Fresheners or cleansing lotions are a type of toner that contains the lowest amount of alcohol. These fresheners are marketed in many different ways but are intended to be used as a regular toner – after cleansing and before any serums or moisturizers. Due to the low alcohol content, these products are ideal for dry or mature skin, and sometimes sensitive skin. Keep an eye on the ingredients because often times fresheners contain a lot of extracts and fragrance that may irritate sensitive skin. My favorite freshener, or cleansing lotion, is the Mario Badescu Seaweed Cleansing Lotion, it gave my skin a nice boost of hydration and kept my skin healthy and clear. If you can manage it, I’d highly recommend applying fresheners with your hands and not any cotton or paper products. Not only is this practice environmentally aware, but it will save you money in the long run since you’ll use less product and lose less product to the cotton. Pour a small penny-size amount onto your fingertips and pat into the skin after cleansing.
Astringent. Many of us may be more familiar with this type of toner from our early teenage years. Astringents were the Clean & Clear and Neutrogena bottles that we swiped on our skin with a cotton pad waiting for the burning sensation to cure all our acne woes. Hopefully, by now you’ve learned that the burning sensation isn’t always a good thing and that gentle products can be just as effective. I do advocate applying astringents with a piece of cotton or gauze so that it can be swiped on efficiently instead of being tapped on. Astringents are the toners with the highest alcohol content so they are highly beneficial for oily and acneic skin as they can help remove some of the excess sebum. However, due to their highly alcoholic state, astringents should be used with caution. Always apply a moisturizer post-toner or only use once per day can lessen the drying effects astringents often have on skin. Skincare Instagram has shown us that Witch Hazel is the most widely used astringent on the market. Witch Hazel is derived from the North American Witch Hazel or Hamamelis viriginiana plant. Originally, used for medicinal purposes, the extract found it’s way into the skincare world as a toner.
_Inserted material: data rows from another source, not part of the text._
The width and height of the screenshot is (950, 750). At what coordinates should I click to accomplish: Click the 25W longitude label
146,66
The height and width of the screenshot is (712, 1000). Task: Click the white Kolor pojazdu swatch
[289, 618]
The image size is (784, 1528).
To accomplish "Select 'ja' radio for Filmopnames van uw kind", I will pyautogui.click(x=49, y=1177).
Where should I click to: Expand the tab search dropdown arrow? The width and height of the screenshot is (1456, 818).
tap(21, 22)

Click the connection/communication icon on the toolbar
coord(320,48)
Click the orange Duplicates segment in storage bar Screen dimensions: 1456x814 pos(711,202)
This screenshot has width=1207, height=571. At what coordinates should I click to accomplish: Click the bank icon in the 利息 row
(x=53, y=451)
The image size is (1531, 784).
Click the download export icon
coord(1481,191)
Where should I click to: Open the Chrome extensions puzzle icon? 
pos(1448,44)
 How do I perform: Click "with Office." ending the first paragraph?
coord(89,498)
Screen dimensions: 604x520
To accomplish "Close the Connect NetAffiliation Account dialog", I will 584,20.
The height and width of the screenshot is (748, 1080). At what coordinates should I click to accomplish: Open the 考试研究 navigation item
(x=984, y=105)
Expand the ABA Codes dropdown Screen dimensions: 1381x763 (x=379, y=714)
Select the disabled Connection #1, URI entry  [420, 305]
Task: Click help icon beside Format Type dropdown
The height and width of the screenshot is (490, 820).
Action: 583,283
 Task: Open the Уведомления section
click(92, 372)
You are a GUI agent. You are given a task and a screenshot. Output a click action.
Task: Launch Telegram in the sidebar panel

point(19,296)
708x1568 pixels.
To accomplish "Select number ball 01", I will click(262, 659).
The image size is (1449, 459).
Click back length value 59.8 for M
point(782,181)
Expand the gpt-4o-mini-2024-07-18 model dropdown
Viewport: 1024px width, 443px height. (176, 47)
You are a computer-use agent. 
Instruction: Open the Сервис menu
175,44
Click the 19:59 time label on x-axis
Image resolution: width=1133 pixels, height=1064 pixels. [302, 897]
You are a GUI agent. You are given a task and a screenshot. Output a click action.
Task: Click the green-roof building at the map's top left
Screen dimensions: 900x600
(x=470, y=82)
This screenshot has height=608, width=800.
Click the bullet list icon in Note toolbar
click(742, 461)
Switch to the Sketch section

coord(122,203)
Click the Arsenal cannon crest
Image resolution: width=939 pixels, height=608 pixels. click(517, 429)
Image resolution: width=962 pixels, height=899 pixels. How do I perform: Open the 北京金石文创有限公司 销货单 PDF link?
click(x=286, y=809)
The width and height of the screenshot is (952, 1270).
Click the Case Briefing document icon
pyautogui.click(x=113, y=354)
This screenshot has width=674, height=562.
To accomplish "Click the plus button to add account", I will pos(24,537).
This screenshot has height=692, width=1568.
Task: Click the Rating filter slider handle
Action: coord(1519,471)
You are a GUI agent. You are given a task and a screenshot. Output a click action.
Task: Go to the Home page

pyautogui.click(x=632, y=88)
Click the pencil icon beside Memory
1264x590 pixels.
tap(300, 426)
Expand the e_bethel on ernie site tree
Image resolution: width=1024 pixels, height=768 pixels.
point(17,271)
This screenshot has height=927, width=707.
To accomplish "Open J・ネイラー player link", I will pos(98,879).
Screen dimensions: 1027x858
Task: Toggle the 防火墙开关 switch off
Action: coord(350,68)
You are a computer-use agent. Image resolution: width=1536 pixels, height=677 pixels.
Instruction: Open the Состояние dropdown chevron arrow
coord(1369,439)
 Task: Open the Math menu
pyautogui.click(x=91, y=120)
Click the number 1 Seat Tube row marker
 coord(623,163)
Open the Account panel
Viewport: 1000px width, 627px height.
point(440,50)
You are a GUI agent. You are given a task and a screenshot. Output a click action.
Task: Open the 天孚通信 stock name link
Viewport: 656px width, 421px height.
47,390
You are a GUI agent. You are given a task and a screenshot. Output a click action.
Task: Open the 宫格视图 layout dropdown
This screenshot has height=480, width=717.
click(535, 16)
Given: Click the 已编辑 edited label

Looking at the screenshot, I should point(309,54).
Finally, just plain old Toner. Toners have a decently high (but safe) amount of alcohol in their formulation so they’re suitable for normal and combination skin. A classic toner provides hydration, balances the skin’s pH, preps the skin for product penetration, tightens, and tones the skin. Since toners have such a wide range of benefits, using ones with specific ingredients can target skin concerns. For example, I have normal skin but tend to get dehydrated on a daily basis so I aim to use toners that provide hydration day and night to prevent that tight, crepey feeling.
So no matter your skin type there is a toner out there for you and your skin! After determining your skin type, researching which toner is suited for your skin is vital. The correct toner can dramatically benefit your skin. Beware though – using facial sprays, rose water, micellar water, essential oil blends, do not count as toners! Toners contain more than just their star ingredients, they’ll contain hydrating ingredients, pH balancers, and nourishing skin ingredients. So let’s keep our facial sprays and toner in separate categories, shall we?